GIVEN INSTRUCTION 1: Reproduce the interview excerpt below in full, without any changes.

JJ: We love supporting our communities. Some of the ways we do that are by donating to local food pantries and schools. We also started the Dallas ISD field trip fund back in 2016 to support educational field trips for schools in need.

FWBP: How does this fit with the overall marketing strategy?

JJ: Good old-fashioned customer service is one of the ways we stand out from the competition. Helping our community save money on healthy food and helping local farms simply falls in line with our commitment to provide exceptional service to our community.

FWBP: At a time when competition is more intense than ever because of inflation and supply chain demands, is it also more important than ever to display a social conscience?

JJ: We don’t believe in just displaying a social conscience – we believe in showing it through action. The Double Up Bucks program and Culled Produce initiative is one of the ways we actively do that.

FWBP: Is it easier to do this because the chain is local?

RECORDS SHOWN:
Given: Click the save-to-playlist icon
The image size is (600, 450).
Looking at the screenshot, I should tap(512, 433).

---

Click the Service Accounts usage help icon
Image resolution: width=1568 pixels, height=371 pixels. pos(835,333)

GIVEN INSTRUCTION 2: Report each line of the entries that contains the word "Click", copying every such line in full.

WORKED ANSWER 1:
JJ: We love supporting our communities. Some of the ways we do that are by donating to local food pantries and schools. We also started the Dallas ISD field trip fund back in 2016 to support educational field trips for schools in need.

FWBP: How does this fit with the overall marketing strategy?

JJ: Good old-fashioned customer service is one of the ways we stand out from the competition. Helping our community save money on healthy food and helping local farms simply falls in line with our commitment to provide exceptional service to our community.

FWBP: At a time when competition is more intense than ever because of inflation and supply chain demands, is it also more important than ever to display a social conscience?

JJ: We don’t believe in just displaying a social conscience – we believe in showing it through action. The Double Up Bucks program and Culled Produce initiative is one of the ways we actively do that.

FWBP: Is it easier to do this because the chain is local?

WORKED ANSWER 2:
Given: Click the save-to-playlist icon
Click the Service Accounts usage help icon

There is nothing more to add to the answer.